• [Text shown]
Start

Entity Node is a fixed-length 4-word (64-bit) packet in the GEUL stream that identifies entities (people, places, objects, organizations, concepts, etc.).

SIDX Essence

PropertyDescription
Non-uniqueMultiple entities can share the same SIDX
Multi-SIDXA single entity can have multiple SIDXs (by time period/role)
Bits = MeaningBit positions themselves represent attributes
Abstract/Concrete continuumDistinguished by Mode and Attributes fill level

Examples:

  • Trump (real estate businessman) → SIDX_A
  • Trump (president) → SIDX_B (different SIDX)
  • “Human + Male + Korea” → abstract “Korean man”
  • “Human + Male + Korea + 1946 + Business + …” → nearly a specific individual

Design Principles

Abandoning embedded Q-ID:

  • Invest all bits in pure semantic alignment
  • Maximize WMS SIMD filtering performance
  • Q-IDs are linked separately via Triple Edge: (Entity_SIDX, P-externalID, "Q12345")

No Serial bits needed:

  • WMS queries use a two-stage process: SIMD range narrowing → detail check within range
  • Serial numbers are meaningless digits that contribute nothing to SIMD
  • Investing those bits in semantic alignment narrows results further in stage 1

Bit Layout (4 words = 64 bits)

1st WORD (16 bits)
┌─────────┬──────┬────────────┐
│ Prefix  │ Mode │ EntityType │
│  7bit   │ 3bit │   6bit     │
└─────────┴──────┴────────────┘

2nd WORD (16 bits)
┌─────────────────────────────┐
│    Attributes upper 16 bits │
└─────────────────────────────┘

3rd WORD (16 bits)
┌─────────────────────────────┐
│   Attributes middle 16 bits │
└─────────────────────────────┘

4th WORD (16 bits)
┌─────────────────────────────┐
│    Attributes lower 16 bits │
└─────────────────────────────┘
FieldBitsSizeDescription
Prefix1-770001001 (Entity Node)

End

• [Given material]
Start

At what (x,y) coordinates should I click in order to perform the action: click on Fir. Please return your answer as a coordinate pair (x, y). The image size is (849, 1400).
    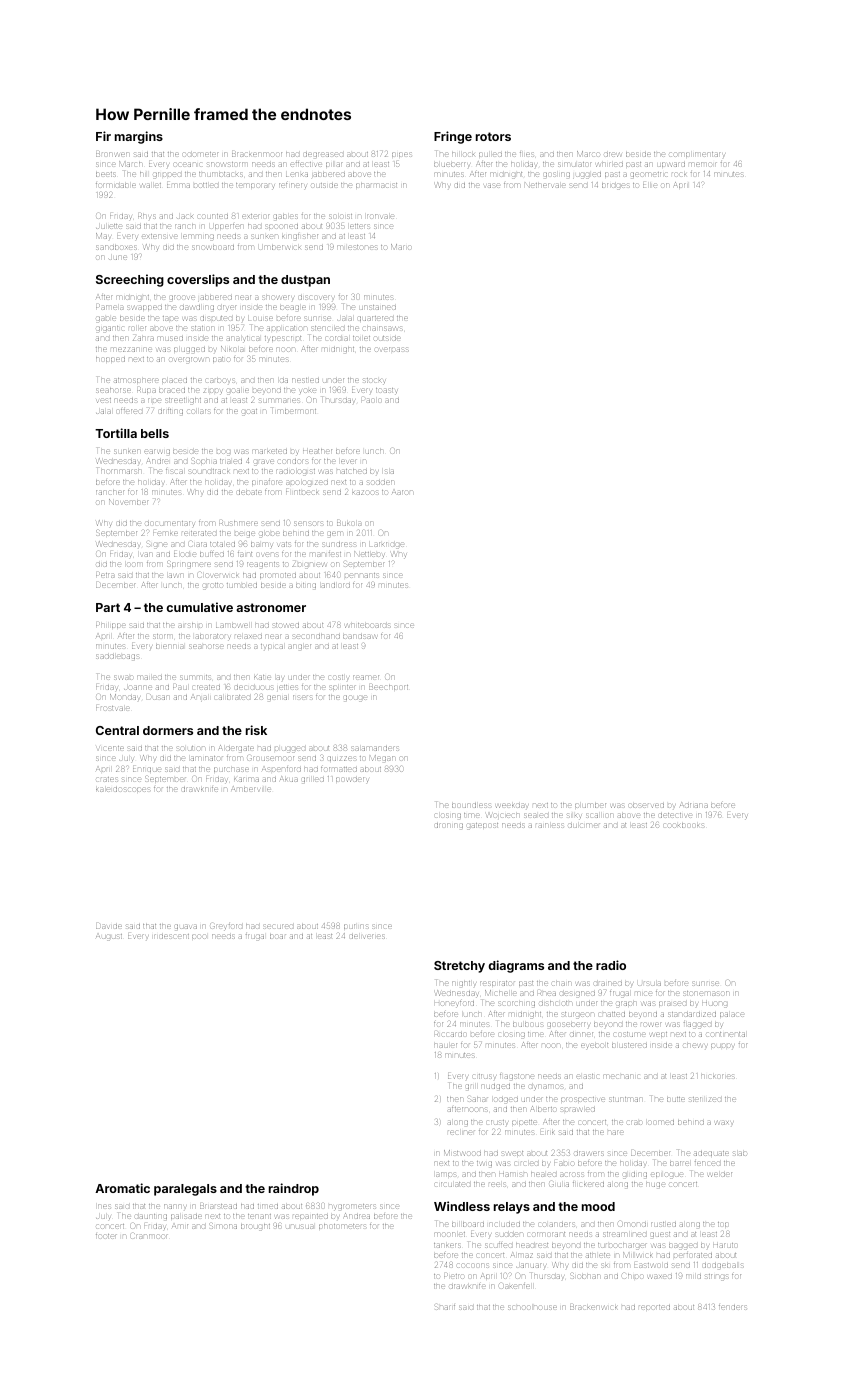
    Looking at the image, I should click on (103, 136).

End

• [Problem] Pick up the Entity Node specification right after its last row and carry it on in the same style. The lines above are separate material, unrelated to the Entity Node text.

• [Exercise response]
Mode8-1038 quantification/number modes
EntityType11-16664 top-level types
Attributes17-6448Type-specific variable schema

Mode (3 bits)

Mode unifies quantification and number of an entity into 3 bits.

CodeBinaryMeaningExample
0000Registered entityYi Sun-sin, Samsung, BTS
1001Definite singular“that person”
2010Definite few“those few”
3011Definite plural“those people”
4100Universal“every ~”
5101Existential“some ~”
6110Indefinite“any ~”
7111Generic“~ in general”

Registered Entity (Mode=0)

  • Entities mapped to external IDs such as Wikidata Q-IDs or WordNet Synsets
  • Q-IDs are linked via triples: (Entity_SIDX, P-externalID, "Q12345")
  • Unrelated to grammatical number: Samsung is “one entity” but awkward to call singular; BTS is a group but a single entity

Pronoun/Abstract (Mode=1~7)

  • Semantic range is specified by EntityType + Attributes
  • More bits filled → more specific
  • Example: Human(Type) + Male(Attr) + Korea(Attr) = “Korean man”

EntityType (6 bits = 64 types)

64 top-level types are assigned based on Wikidata P31 (instance of) frequency statistics. Detailed subclassification is handled by subtype bits within Attributes.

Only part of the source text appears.